* [Source]
________________________________________

Th school picturesque backdrop is the emerald seas of Estancia with its dotting islets. The sea has been the town's best friend, but it was angered when Yolanda's eye past the town.

Apang Hill has become lifeless.

War zone? No, we used to rehearse  here in this lovely stage overlooking the ocean. The smoke burning the debris from destruction is a grim image for all not to take climate change for granted.
Fallin trees were too many to count how many branches were there.

Like a fish bone. 

Students' walkways are left to the sun and wind. 


 Much to be repaired. 



How do we rebuild?

They too get tired. 

The boat-shaped school building endured, but its rooms were destroyed emptied with school things. 

If you were to say " Good morning, Maam" everyday of your student life, what will you say to your teacher in this situation?

SILENCE                                      
What was deafening was the total silence as I went from one room to another—which were empty and life less. My camera stopped. My heart stopped looking at a room filled with sea mud and totally destroyed. What teared me apart was the image of a solitary chair left wanting to be reunited with a student or two. I had an eerie feeling. I just can not imagine how these rooms were slammed by unforgiving winds and waves, the iron grilled where twisted into contortions a machine can not do easily. Nature’s wrath is so dangerously unmindful of what we humans can take in. 



Surviving the wrath is still a happy sight to see. 

My brother, walking alone is a deserted school.No other people were there except the two of us.

________________________________________

(Stored data entries)
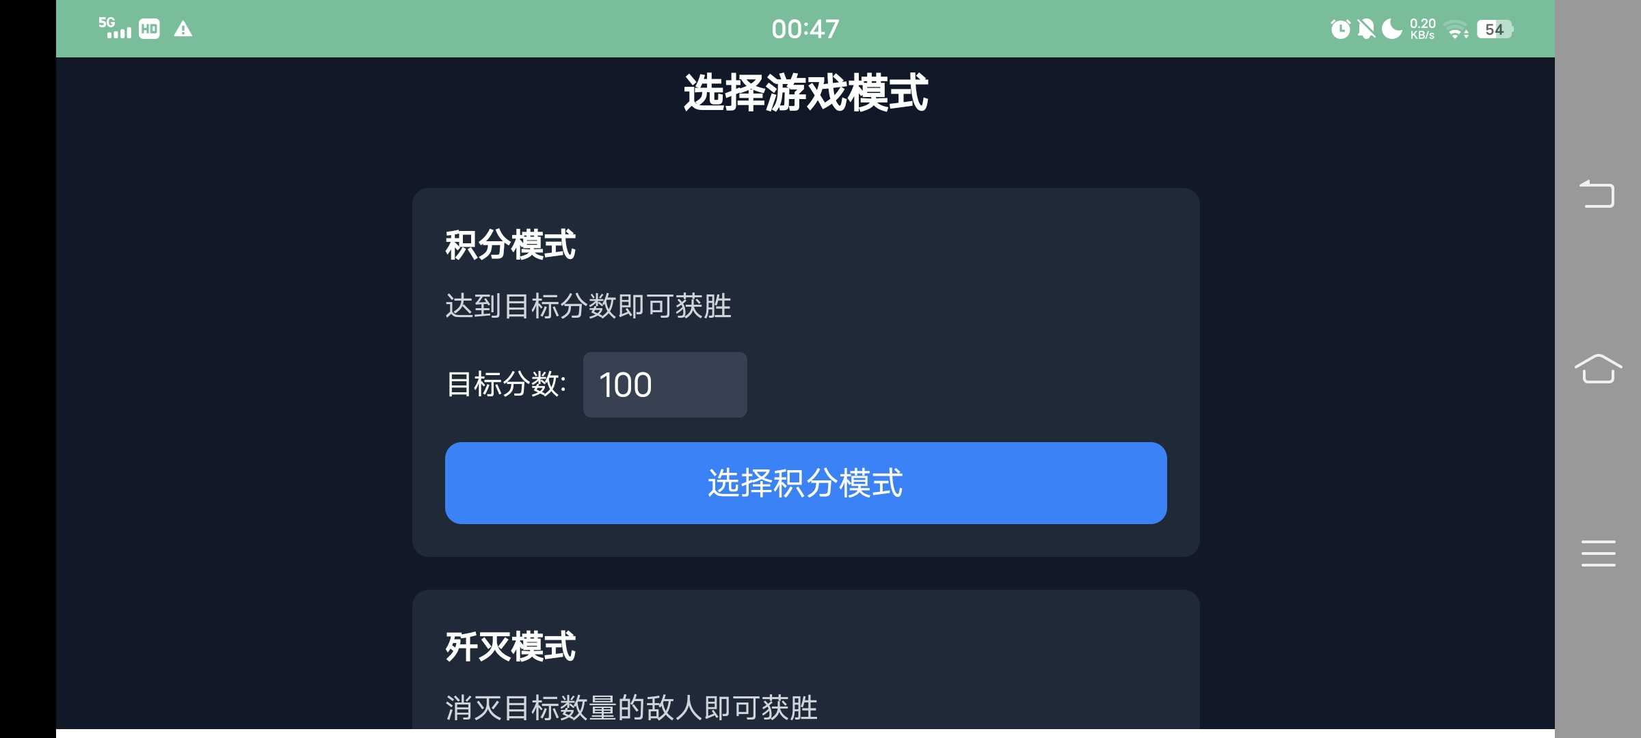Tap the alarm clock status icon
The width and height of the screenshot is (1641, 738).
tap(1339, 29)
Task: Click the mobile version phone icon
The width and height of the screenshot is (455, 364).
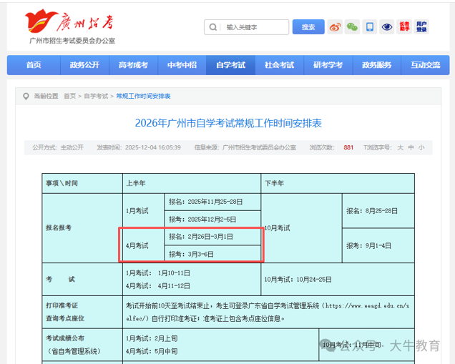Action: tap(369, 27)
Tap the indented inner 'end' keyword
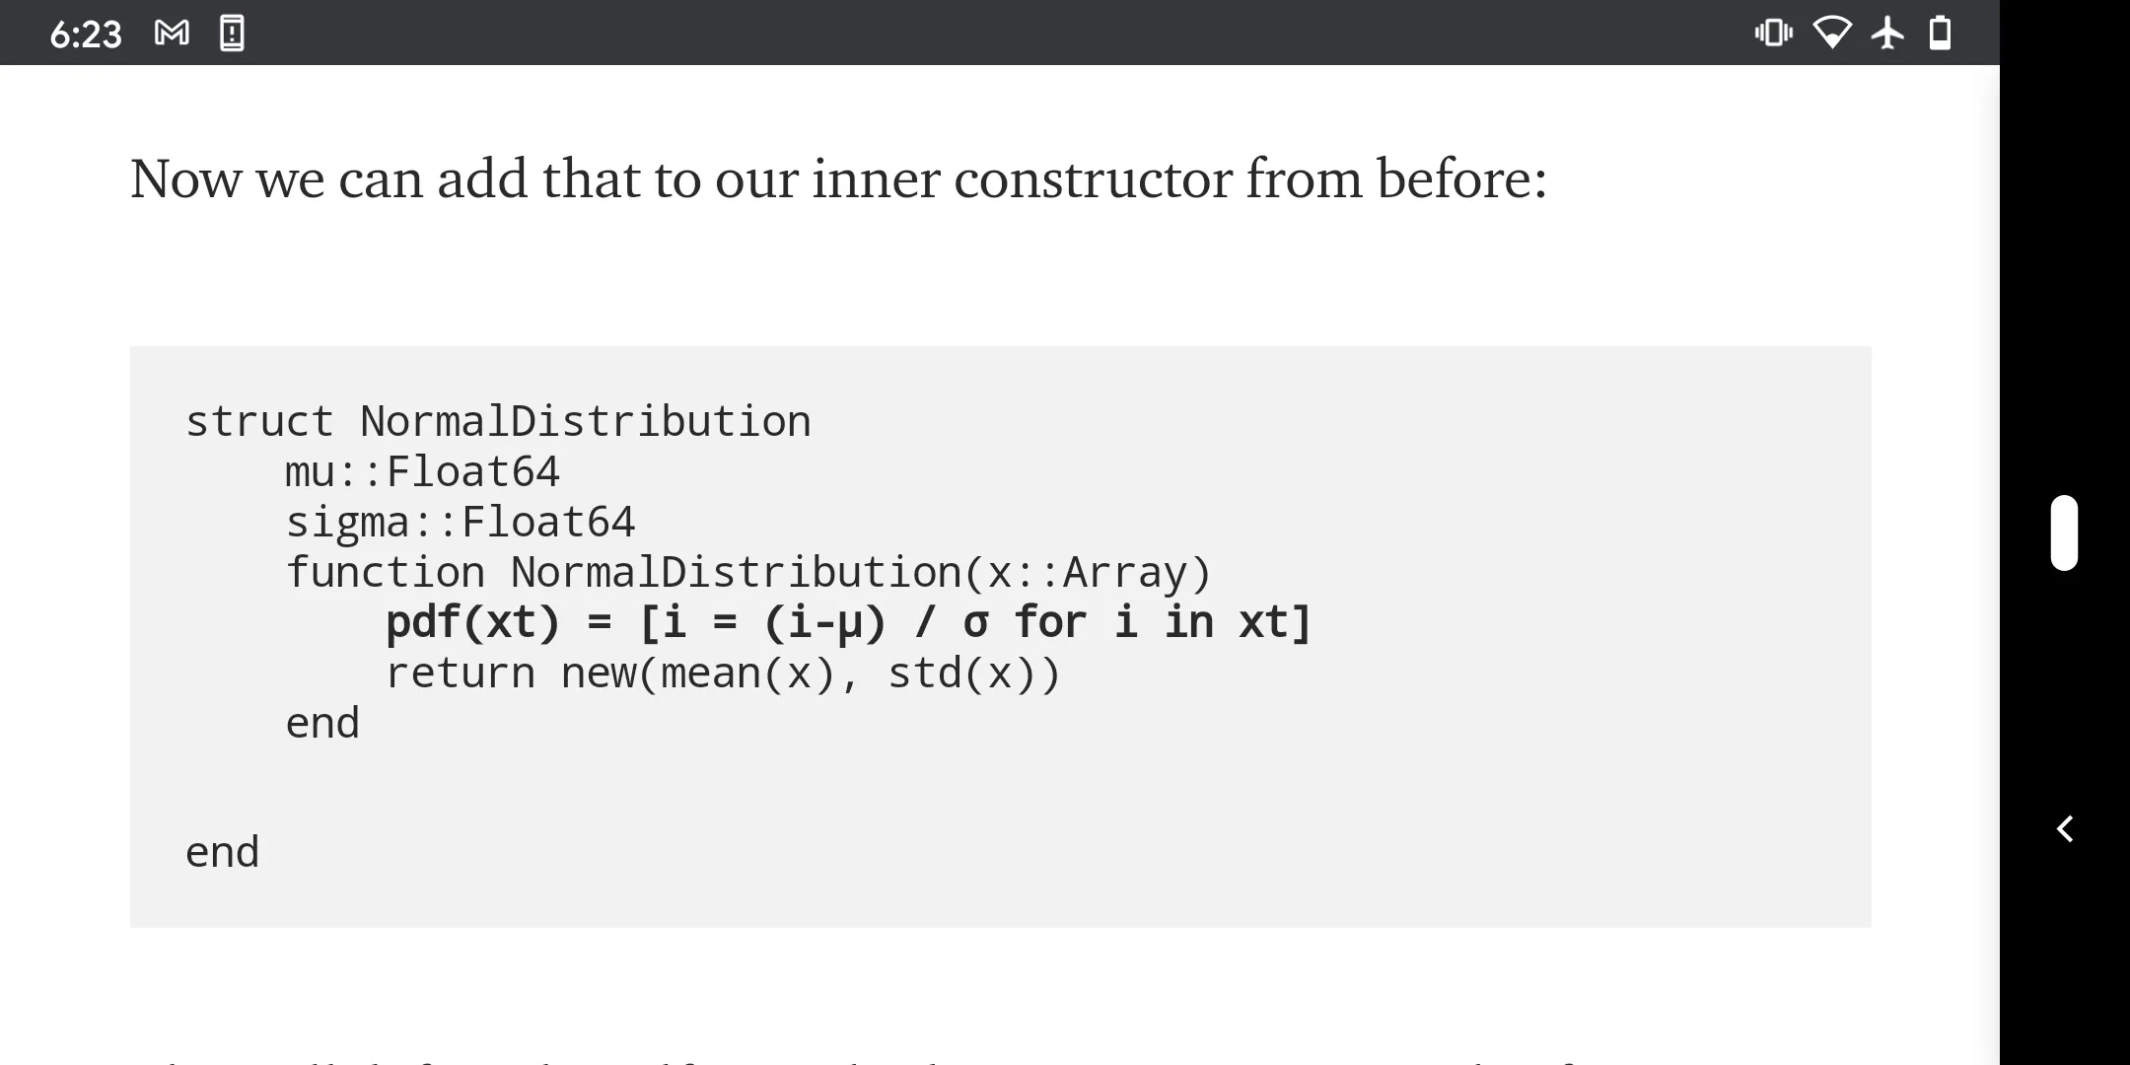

________________________________________

* [Actions to take]
1) Please repeat every row of the stored data entries above word for word, leaving the pictures out of your answer.
2) Write what comes next in the piece about the storm-damaged school in Estancia, starting after its last sentence.

* [Responses for each task]
1)
Tap the alarm clock status icon
The width and height of the screenshot is (1641, 738).
tap(1339, 29)
Task: Click the mobile version phone icon
The width and height of the screenshot is (455, 364).
Action: tap(369, 27)
Tap the indented inner 'end' keyword

2)
I felt so afraid to go in. I had to take a deep breath before I did have the courage to go into the rooms and explore the abyss of the damage. It was scary. 



NO SCHOOL UNTIL JANUARY 2014

I am a positive person, but I doubt if students can go back to school by January 2014 seeing the degree of damage to the school and not a single new nail is hammered to repair the school back to its shape. While standing over the hill and looking at the aerial view of the devastated town, it will take more help that what we could imagine the soonest. I was overwhelmed I have to set my eyes on the calm sea and the islands for me to be assured, it will be okay. It is when I realized, God will appear to all of us, that what we can do to our fellowmen, we will do it to serve our Creator in return. It is just a question of time.

An indigenous tree stood unaffected by the storm. It stood straight and with leaves lush and firm. My brother and I shared the same feelings that the school will be able to rise again. This tree is a symbol of hope. In spite of the damage, our soul will be stronger, our character will be forged. In destruction, we rebuild. In God, we trust everything will be restored.